Collected data entries:
┌────────

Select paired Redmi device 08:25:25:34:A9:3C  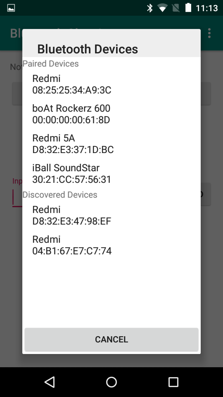112,84
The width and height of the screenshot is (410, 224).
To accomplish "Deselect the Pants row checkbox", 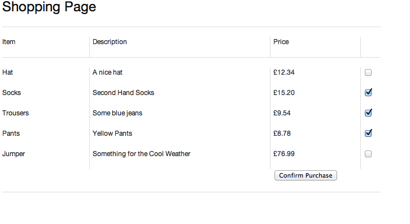I will (368, 133).
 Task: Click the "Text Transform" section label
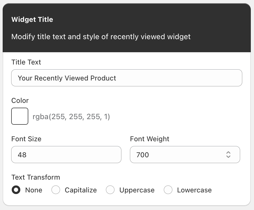[x=36, y=177]
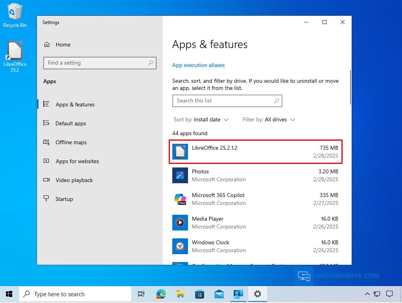Click the Windows Clock app icon

pos(180,246)
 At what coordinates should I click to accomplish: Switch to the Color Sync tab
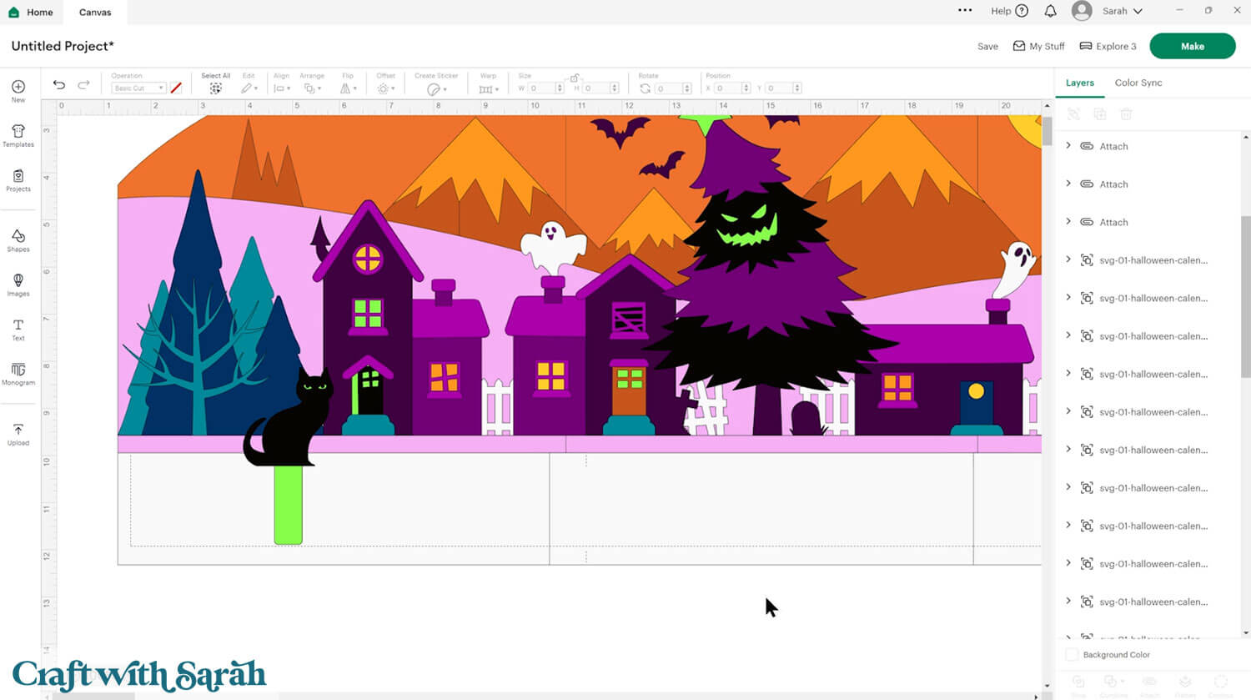(1138, 83)
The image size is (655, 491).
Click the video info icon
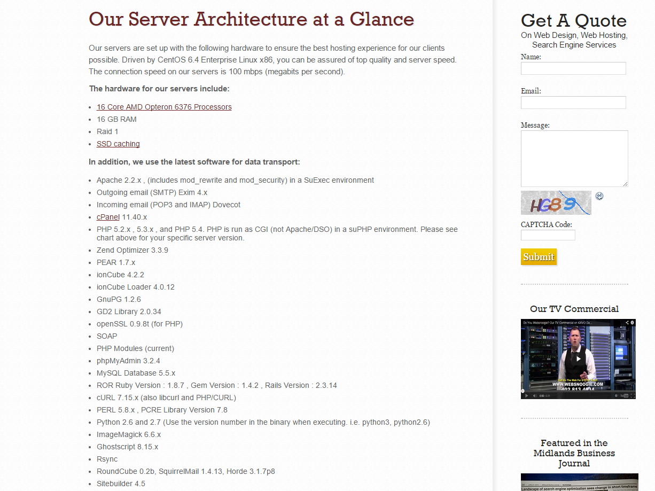633,323
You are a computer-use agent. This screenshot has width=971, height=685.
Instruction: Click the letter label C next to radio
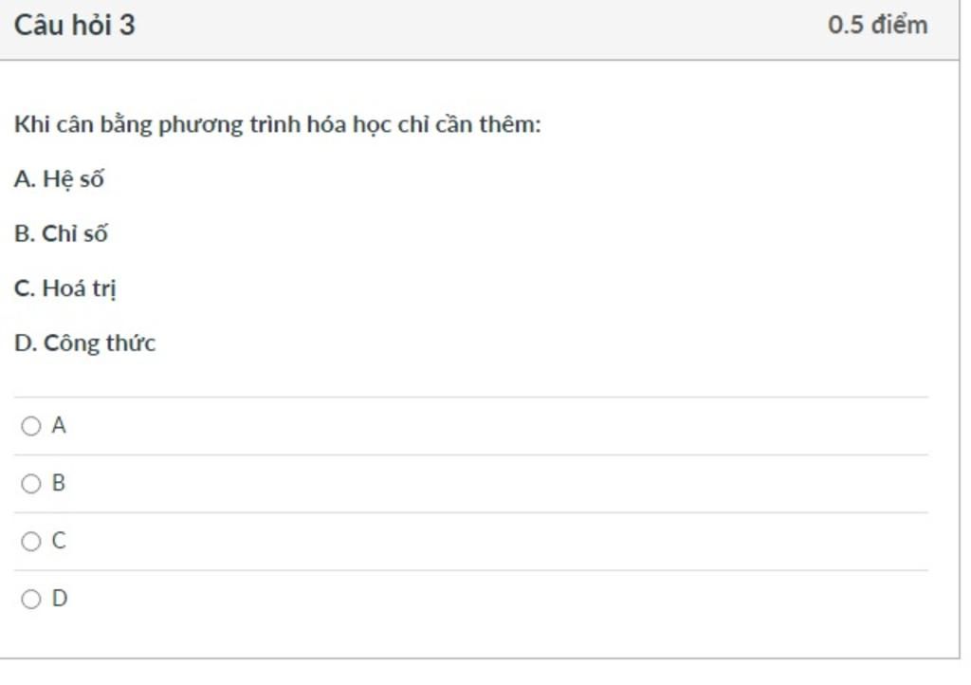coord(59,541)
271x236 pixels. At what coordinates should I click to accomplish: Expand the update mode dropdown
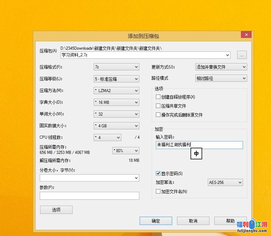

└────────

## Task brief
Reply with nothing but the number of lines in the data above that contain "width".

## Reply
2